### [Directives]
1/ Update the stretch of the FMOD Studio forum thread from "Upon further examination, I" through "on the topic.", replacing "depot" with "server".
2/ In the FMOD Studio forum thread, rewrite the paragraph beginning "Instead, we recommend performing" as a short list that keeps its main facts.
3/ Resume the FMOD Studio forum thread from its final line.

---- Excerpt to read

They were initially deleted within Studio.
The changes were checked in, through P4V.

I guess my question is: Is there a guaranteed-to-work way to kill things dead, no matter how they came to be in a strange state?

Upon further examination, I have determined that the basic problem is that these files continue to exist on the P4 depot. I’m guessing Studio consults with the depot in addition to looking at the local drive? That would sort-of explain it…

We strongly recommend against doing this. FMOD Studio projects contain a number of files that should not be checked into source control, and which will result in errors if you include them in your repository. Information about which files in an FMOD Studio project should be excluded from your repository can be found in our documentation on the topic.

Instead, we recommend performing all source control operations using FMOD Studio’s built-in source control commands. These commands automatically avoid the files that should not be included, while also preventing the tendency of Perforce to mark certain files as read-only from inhibiting FMOD Studio from saving correctly.

Source control problems tend to have highly specific causes and solutions. If you know the exact cause of the problem and exactly what files it affects, you can use that information to identify the specific actions required to fix it. However, if you do not know the cause of the problem, there is no general-purpose “just fix it, whatever the problem is” solution.

I suppose you could delete everything in your local workspace, roll back the repository to the last known good version of your project, and then get a fresh copy of that revision. That’s a rather drastic solution, though, and so should probably be treated as a last resort.

Assuming you’re using our source control integration, FMOD Studio should indeed connect to the server. However, events annd banks should only appear in the relevant FMOD Studio browsers if they are still part of the project, not if they have been deleted.

Are you sure you checked in the deleted events?

Checking changes in through P4V instead of through FMOD Studio’s built-in source control commands can sometimes lead to broken internal references in your project. Have you tried running “File > Validate Project…” to detect such issues?

Thanks Joseph, this is good info. I have indeed been performing the P4 operations from within P4V, rather than in FMOD. (I seem to remember some problem doing it from within Studio, but hopefully I am mis-remembering) I will try doing them from within Studio and see if that settles things down.

And I did, unfortunately, allow the ‘.cache’, ‘.unsaved’, and ‘.user’ folders to be added to our P4 depot. I shall attempt to remove them. If I just delete them from P4, can I assume that Studio will re-make them when it notices they are missing?

Yes, FMOD Studio remakes those folders as it needs them.

--------
---- Supplied information

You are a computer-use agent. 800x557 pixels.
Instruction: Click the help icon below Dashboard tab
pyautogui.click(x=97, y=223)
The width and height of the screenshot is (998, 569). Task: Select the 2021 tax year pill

--------

### [Answers to the exercises]
1/
Upon further examination, I have determined that the basic problem is that these files continue to exist on the P4 server. I’m guessing Studio consults with the server in addition to looking at the local drive? That would sort-of explain it…

We strongly recommend against doing this. FMOD Studio projects contain a number of files that should not be checked into source control, and which will result in errors if you include them in your repository. Information about which files in an FMOD Studio project should be excluded from your repository can be found in our documentation on the topic.

2/
- Perform all source control operations with FMOD Studio's built-in source control commands.
- These commands automatically avoid the files that should not be included.
- They also keep Perforce's tendency to mark certain files as read-only from stopping FMOD Studio from saving correctly.

3/
The “.cache” folder contains cached data designed to save time when Studio performs certain operations. Studio automatically creates a cache or updates the existing cache whenever it does something that would benefit from having a cache. (This is why, when you build a project several times, the first time takes slightly longer.) Checking your cache files into Perforce prevents Studio from updating (and thus benefiting from) those files.

The “.unsaved” folder contains changes that have been made in an FMOD Studio session, but not yet saved. It allows you to recover unsaved changes if FMOD Studio ends without exiting properly, such as in the event of a power cut. This folder is automatically created and updated whenever you make a change to your project in FMOD Studio. Normally it’s automatically deleted whenever you close the project, but checking it into perforce prevents that and may result it it being restored from your repository even if deleted locally, so having it checked into Perforce may result in FMOD Studio reporting that there are unsaved changes that can be recovered when it loads your project.

The “.user” folder contains settings that have no effect on your project’s behavior, but which you might want to be different on different machines. Checking it into perforce may result in the user properties of one machine being overwritten by those of another machine. For example, your project’s external asset directory is a user property, so checking your “user” folder into perforce causes the external asset directory all machines that accesses the project to be overwritten with that directory - which isn’t a problem if all those machines use the same external asset directory or don’t use external asset directories, but could result in all assets going missing if they would otherwise expect those assets to be in a different spot.

Upon closer examination, I have discovered that the .cache, ‘.unsaved’, and ‘.user’ folders were in fact NOT in our P4 depot as I had thought.

At any rate, I will try to only do P4 operations through the Studio interface from now on and see how that goes.